Journal of the Royal Society, Interface
|March 5, 2024
Summary
This study introduces a deep learning model to analyze social interactions in fish, demonstrating its effectiveness against traditional analytical models. The machine learning approach accurately captures collective behavior dynamics across various timescales.
Area of Science:
- Computational ethology
- Animal behavior science
- Machine learning applications
Background:
- Collective behavior in animal societies is crucial for survival and reproduction.
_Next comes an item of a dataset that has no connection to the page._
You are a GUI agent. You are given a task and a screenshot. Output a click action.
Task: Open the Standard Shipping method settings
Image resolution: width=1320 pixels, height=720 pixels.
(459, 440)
- Analytical models are traditionally used to study collective motion.
- Understanding social interactions is key to predicting group dynamics.
Purpose of the Study:
- To introduce and evaluate a deep learning model for assessing social interactions in fish (Hemigrammus rhodostomus).
- To compare the performance of the deep learning model against experimental data and a state-of-the-art analytical model.
- To develop a systematic methodology for validating collective motion models using spatio-temporal observables.
Main Methods:
- Development of a deep learning model to analyze fish social interactions.
- Comparison of deep learning model outputs with experimental observations.
- Benchmarking against a leading analytical model for collective motion.
- Utilizing individual and collective spatio-temporal observables for model validation.
Main Results:
- The deep learning model demonstrates comparable performance to analytical models in reproducing experimental observables.
- Machine learning models can effectively capture subtle, short- and long-term dynamics of collective behavior.
- The deep learning approach shows scalability to larger groups and adaptability to other fish species without retraining.
Conclusions:
- Deep learning offers a powerful, complementary approach to analytical models for studying collective motion in animal groups.
- Consistent validation across timescales is essential for assessing the faithfulness of collective motion models.
- The proposed deep learning framework provides a robust tool for analyzing complex social interactions in animal societies.